### TEXT PASSAGE

* BEGIN *

You’ve got a generating station - perhaps it’s renewable (such as wind or solar) or perhaps it’s a battery bank - but, you have a constrained network connection meaning you can’t always export everything that you generate. This is a fairly common technical challenge faced by many sites, often solved through the use of a ‘dump load’ in the form of a high power resistor, which emits the energy as heat either into the atmosphere or to an immersion tank for sites where hot water can be used. However, this is very wasteful and often means a reduction in income streams through a lack of export price and potentially renewable incentives.
An alternative to dumping this load could be battery storage; however, the current capital costs of such systems are high. Pumped hydro could be another solution to the problem, but the site would need to be located near an elevated point (a hill or a tank for example) that water could be pumped to in order to be made use of at a later time. One particularly forward thinking company has come up with a solution to make use of this wasted electricity for an altogether different kind of income stream.

* END *

### DATA SECTION
* BEGIN *

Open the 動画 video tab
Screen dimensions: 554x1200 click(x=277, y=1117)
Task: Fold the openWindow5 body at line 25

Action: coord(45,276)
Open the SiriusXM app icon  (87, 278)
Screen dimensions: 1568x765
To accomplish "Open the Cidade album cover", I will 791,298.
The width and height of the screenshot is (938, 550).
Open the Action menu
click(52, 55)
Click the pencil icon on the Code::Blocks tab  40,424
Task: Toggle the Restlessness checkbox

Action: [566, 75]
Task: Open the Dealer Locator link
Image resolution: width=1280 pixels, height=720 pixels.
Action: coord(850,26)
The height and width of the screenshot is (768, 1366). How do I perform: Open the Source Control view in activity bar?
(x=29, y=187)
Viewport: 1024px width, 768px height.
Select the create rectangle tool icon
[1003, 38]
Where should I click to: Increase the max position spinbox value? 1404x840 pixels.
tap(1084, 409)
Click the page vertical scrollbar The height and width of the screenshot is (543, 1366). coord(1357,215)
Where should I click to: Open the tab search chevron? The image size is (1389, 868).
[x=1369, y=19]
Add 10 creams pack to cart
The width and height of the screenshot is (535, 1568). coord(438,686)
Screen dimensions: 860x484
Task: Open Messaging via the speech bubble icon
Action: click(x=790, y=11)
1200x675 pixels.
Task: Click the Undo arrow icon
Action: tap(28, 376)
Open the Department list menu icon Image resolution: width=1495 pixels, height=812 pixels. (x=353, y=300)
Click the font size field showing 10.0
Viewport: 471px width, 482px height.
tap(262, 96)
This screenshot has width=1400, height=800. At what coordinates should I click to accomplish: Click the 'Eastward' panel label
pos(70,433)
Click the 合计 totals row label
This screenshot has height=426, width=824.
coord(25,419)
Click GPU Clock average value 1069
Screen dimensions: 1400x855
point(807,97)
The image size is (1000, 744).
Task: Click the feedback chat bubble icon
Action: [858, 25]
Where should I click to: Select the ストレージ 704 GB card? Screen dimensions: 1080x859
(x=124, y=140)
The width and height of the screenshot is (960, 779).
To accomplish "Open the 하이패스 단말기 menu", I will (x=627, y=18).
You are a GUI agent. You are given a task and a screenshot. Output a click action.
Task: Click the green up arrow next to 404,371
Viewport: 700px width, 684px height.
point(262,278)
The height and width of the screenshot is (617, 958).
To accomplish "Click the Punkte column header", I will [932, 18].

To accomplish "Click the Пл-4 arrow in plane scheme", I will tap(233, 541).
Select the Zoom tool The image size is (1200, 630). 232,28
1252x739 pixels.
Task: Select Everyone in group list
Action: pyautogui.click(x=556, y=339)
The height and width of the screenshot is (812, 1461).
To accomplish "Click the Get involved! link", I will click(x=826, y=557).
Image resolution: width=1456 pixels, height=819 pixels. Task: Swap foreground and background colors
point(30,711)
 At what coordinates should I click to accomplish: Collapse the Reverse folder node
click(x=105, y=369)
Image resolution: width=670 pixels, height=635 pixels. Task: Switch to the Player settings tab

* END *

### DIRECTIONS
1/ Condense the paragraph beginning "You’ve got a generating station" from the passage on constrained network connections into a shorter version that keeps its main facts.
2/ From the passage on constrained network connections, reproduce word for word the part from "You’ve got a" to "potentially renewable incentives.".

### RESPONSES IN ORDER
1/ Many generating sites, whether renewable (such as wind or solar) or a battery bank, have a constrained network connection and cannot always export everything they generate. The common fix is a dump load: a high power resistor that releases the energy as heat into the atmosphere or into an immersion tank where hot water can be used. This is very wasteful and often cuts income through lost export price and potentially renewable incentives.

2/
You’ve got a generating station - perhaps it’s renewable (such as wind or solar) or perhaps it’s a battery bank - but, you have a constrained network connection meaning you can’t always export everything that you generate. This is a fairly common technical challenge faced by many sites, often solved through the use of a ‘dump load’ in the form of a high power resistor, which emits the energy as heat either into the atmosphere or to an immersion tank for sites where hot water can be used. However, this is very wasteful and often means a reduction in income streams through a lack of export price and potentially renewable incentives.